Oui l’arabisation forcenée a fait de grands 
                        ravages. La poésie a toujours occupé une 
                        grande place dans les sociétés amazighs 
                        avant l’avènement du protectorat et pendant 
                        son instauration. Les poètes étaient de 
                        grands agitateurs des masses. C’est après 
                        l’indépendance que leur statut social s’est 
                        affaiblit par la montée en puissance du panarabisme 
                        et de ses acolytes ici qui ont fait tout pour gommer du 
                        temps et de l’espace tout ce qui est en rapport 
                        avec l’amazighité du Pays. 
                       
                     
                     
                       
                         
                          Quels sont les plus grands poètes 
                            amazighs selon vous ?
                         
                       
                     
                    Les plus grands poètes amazighs(phones) 

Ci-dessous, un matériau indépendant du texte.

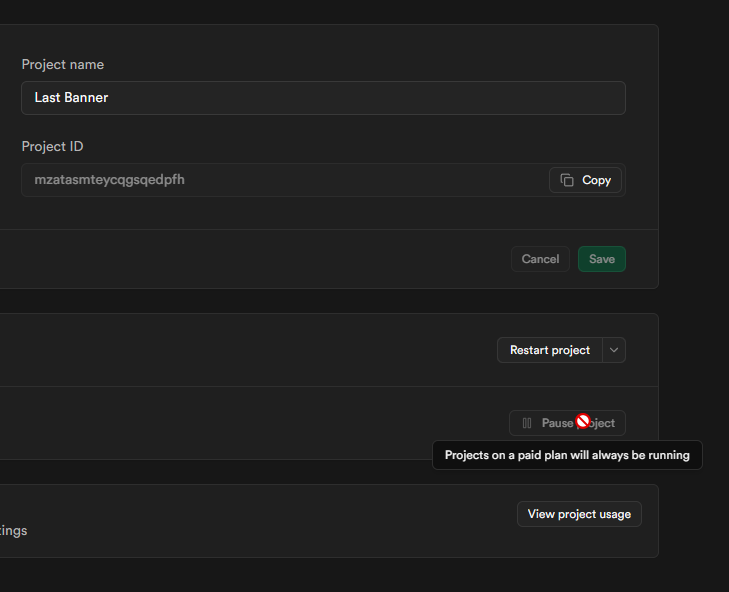729x592 pixels.
Task: Click the 'Project name' label
Action: coord(63,65)
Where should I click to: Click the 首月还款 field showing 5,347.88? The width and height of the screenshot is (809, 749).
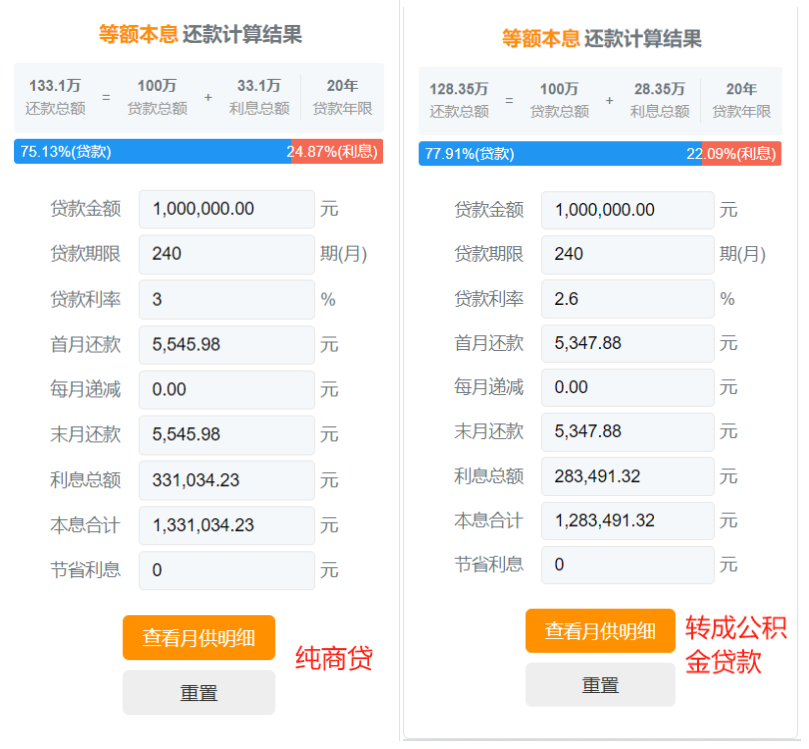pyautogui.click(x=627, y=343)
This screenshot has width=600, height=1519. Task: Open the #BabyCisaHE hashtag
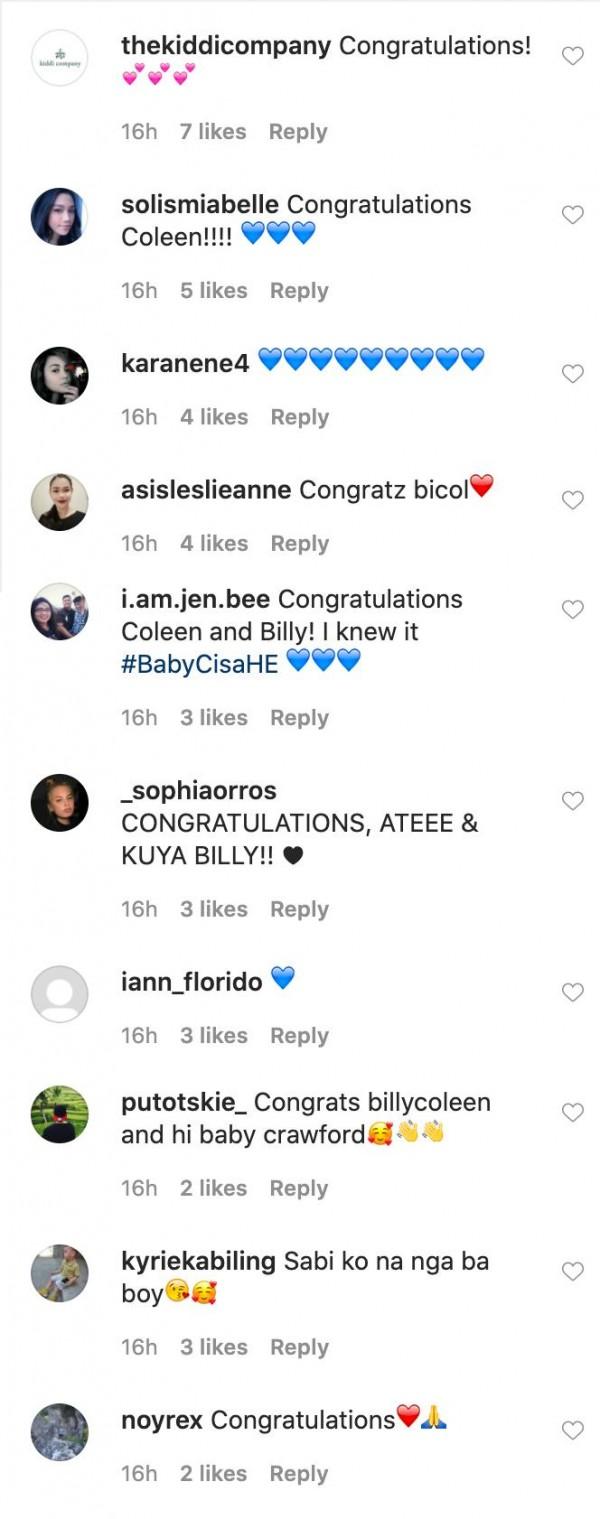click(x=199, y=662)
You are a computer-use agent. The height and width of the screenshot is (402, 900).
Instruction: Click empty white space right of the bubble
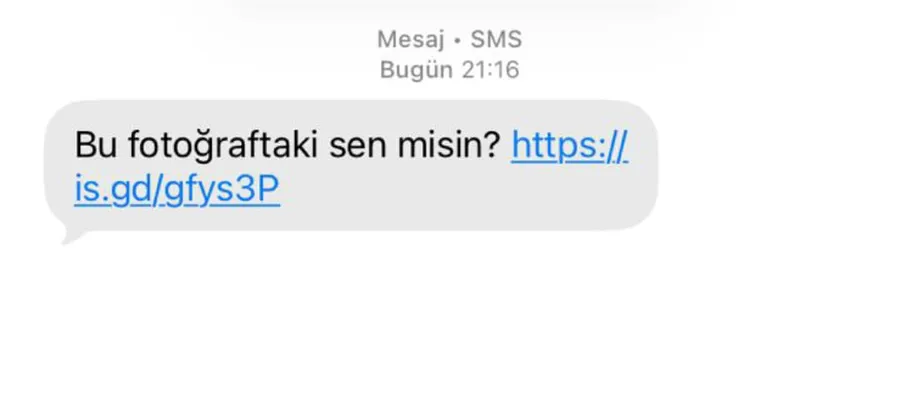[775, 167]
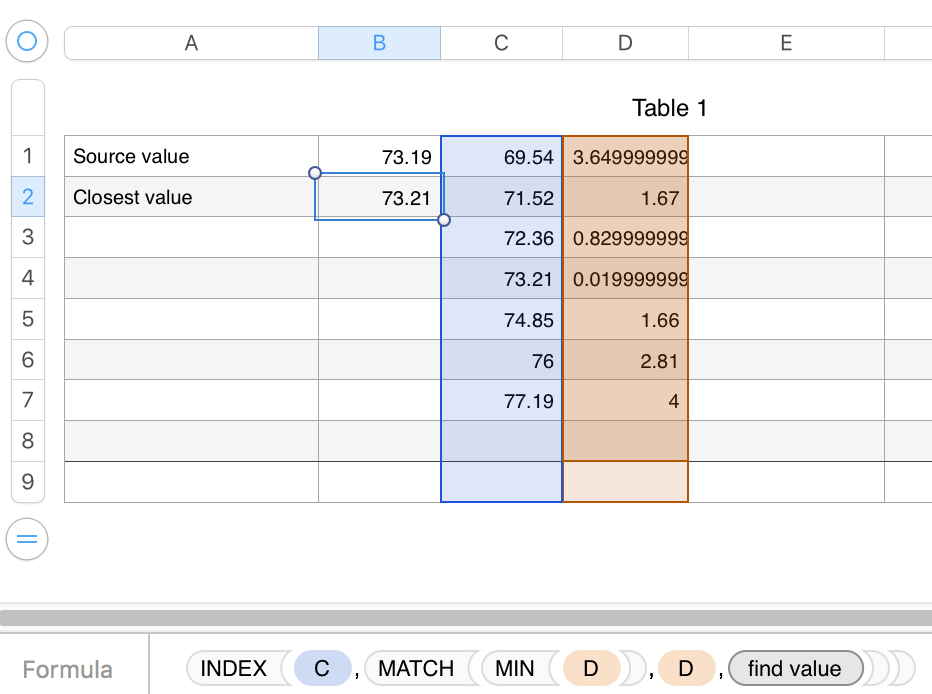Click the MATCH function token in formula

416,668
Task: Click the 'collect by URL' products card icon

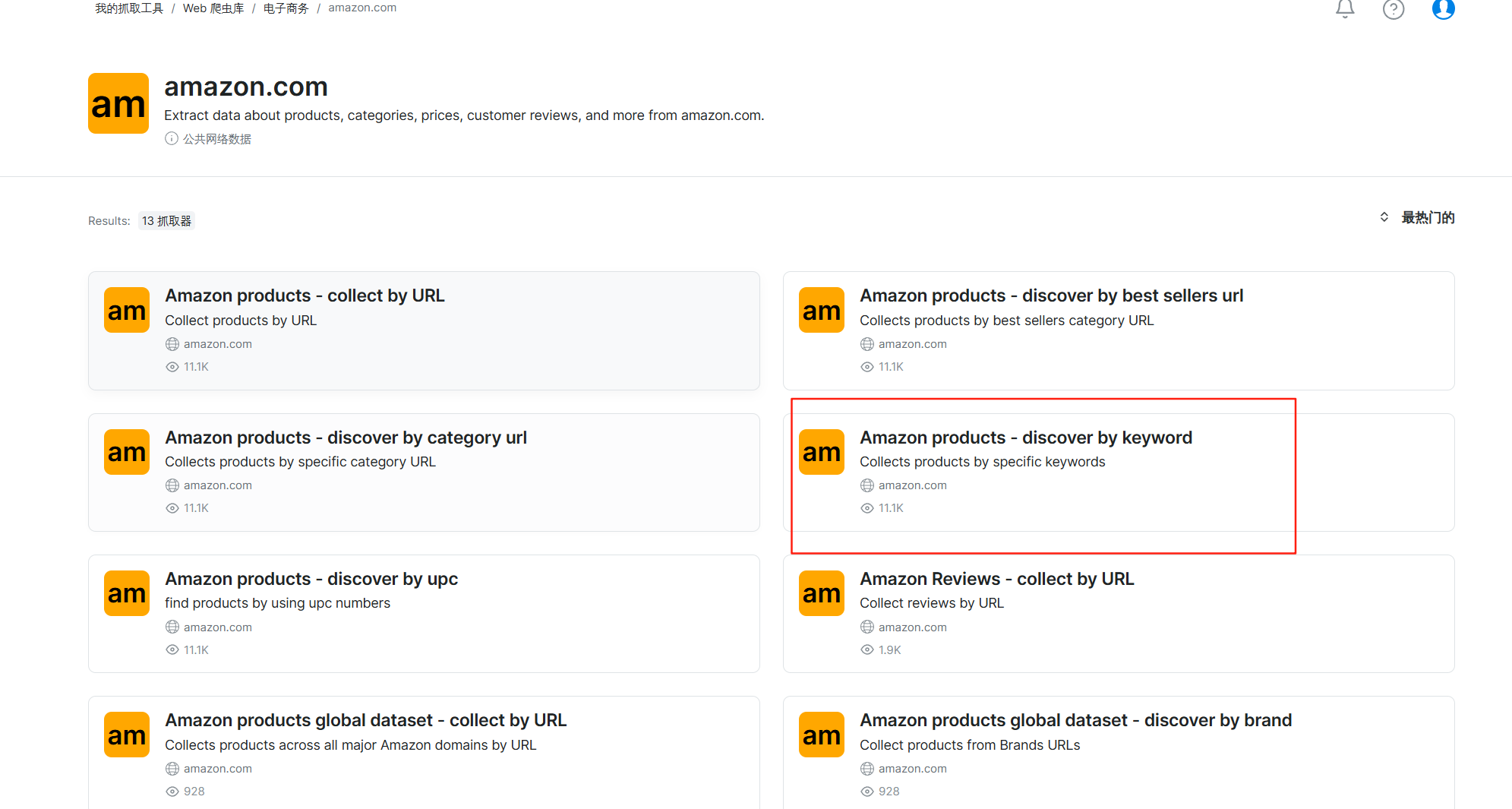Action: tap(127, 310)
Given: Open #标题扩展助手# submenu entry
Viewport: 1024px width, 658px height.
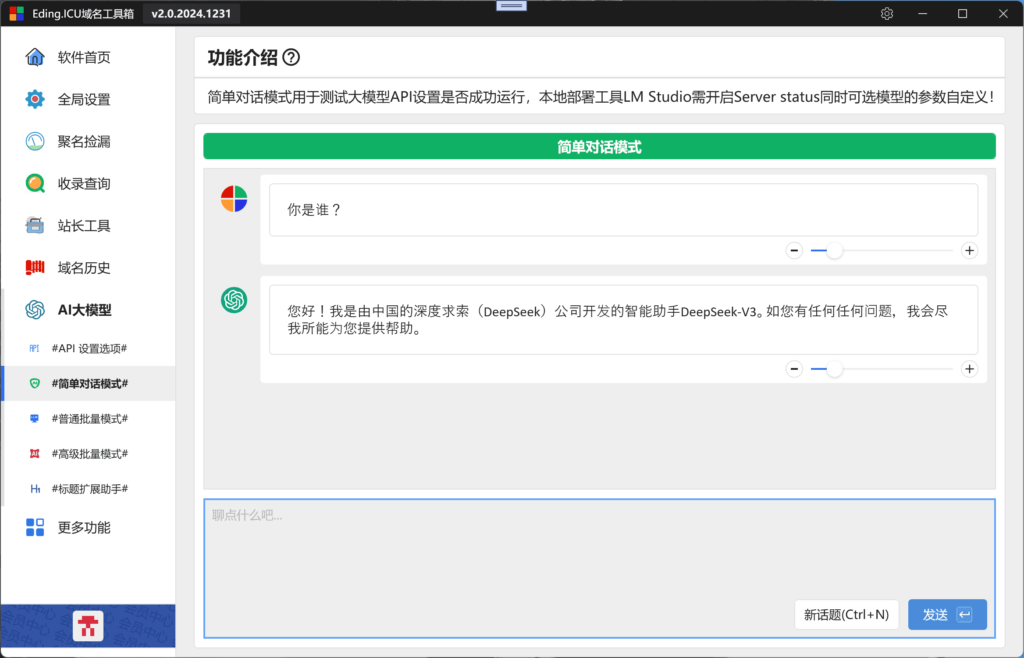Looking at the screenshot, I should [89, 489].
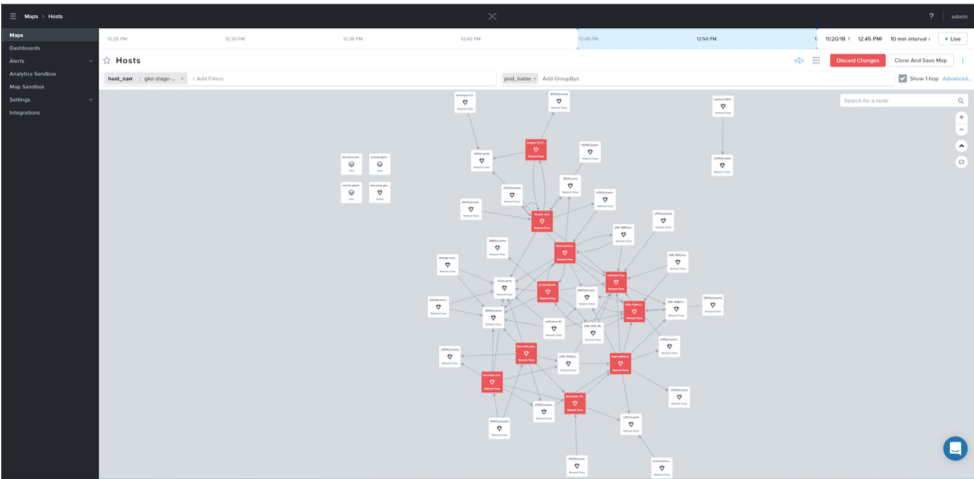Favorite the Hosts map with the star

coord(107,61)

                      pour moi sont Si Muhend Umhend, Achaq Sakou,Oumehfoud, Lhaj 
                      Belaid, Azaykou,Ayt Menguellet et Matoub Lounes. J’aime 
                      leur poésie parce qu’elle est belle ! J’y 
                      trouve ce que je cherche, le plaisir c'est-à-dire 
                      ! 
                     
                     
                       
                         
                          La poésie amazighe ou les autres 
                            formes de littérature (contes,mythes,légendes,proverbes,devinettes) 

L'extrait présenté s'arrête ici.